In this project, we aim to address these limitations by implementing a novel bottom-up form-based approach to reliably identify different gesture types in chimpanzee communication. This method will allow us to systematically assign gesture units to different categories based on their formal features, reducing the subjective bias of top-down classifications. Specifically, the hereby proposed collaboration has two main objectives:
- to develop a coding scheme that describes salient aspects and criteria of gestural forms in chimpanzees
- to apply this form-based coding scheme to the identification of chimpanzee gesture types
This novel approach will then be implemented, within our main ViCom project on “Compositional Structures in Chimpanzee Gestural Communication”, for the categorization of gestural units. Given that units are the building blocks of compositional structures, applying this methodology to the identification of gestural units will represent a crucial first step to investigate whether they can form longer sequences with novel meanings. Moreover, this approach will foster a comparative understanding of gestural communication, by developing and testing a form-based tool for the categorizations of gesture types in species other than humans. Thus, this collaboration will contribute not only to our main project, but also to the general ViCom scope of action, by creating a novel interdisciplinary tool that can be further applied in other fields of investigation, and by promoting interdisciplinary discourse and homogenization of research tools across research areas.
Methods
To develop a coding scheme for gestural forms in chimpanzees (first objective), we will adapt methods that are currently used for the study of human co-speech gestures. Silva Ladewig and Jana Bressem will be hosted three days in Leipzig to train Chiara Zulberti, Federica Amici and Katja Liebal, as well as master students working on the project on chimpanzee compositionality, in the use of form-based coding systems. We will discuss how to adapt these coding systems to chimpanzees based on our knowledge of inter-specific differences in morphology and behaviour, and we will practically implement them in ELAN.

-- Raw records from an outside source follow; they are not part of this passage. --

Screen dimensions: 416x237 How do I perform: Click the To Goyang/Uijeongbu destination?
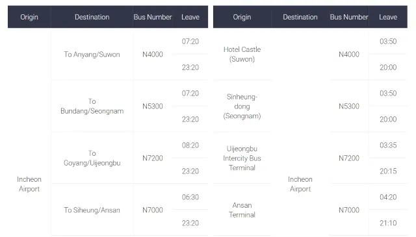pyautogui.click(x=92, y=158)
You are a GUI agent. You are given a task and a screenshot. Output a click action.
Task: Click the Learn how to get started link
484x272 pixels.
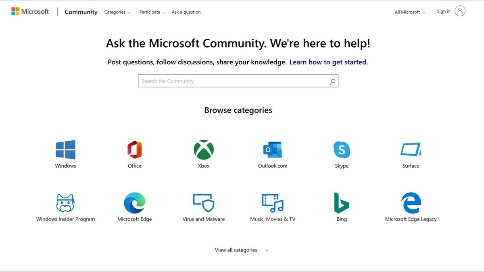328,62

We will apply this coding scheme for the identification of chimpanzee gesture types (second objective), by using ELAN to code videos of chimpanzee gesture. We will first detect gesture units and then code multiple aspects of their formal features. Recurrent online meetings among all collaborators will allow to promptly identify problems during the coding, and possible solutions. Through cluster analyses, the presence/absence of these different features in each gesture unit will then allow us to identify “gesture unit groups” based on small distances between cluster members along these multidimensional features. A hierarchical hard clustering approach will then allow us to identify the optimal number of clusters and define gesture types based on the recurrent cooccurrence of multiple formal features in gesture units.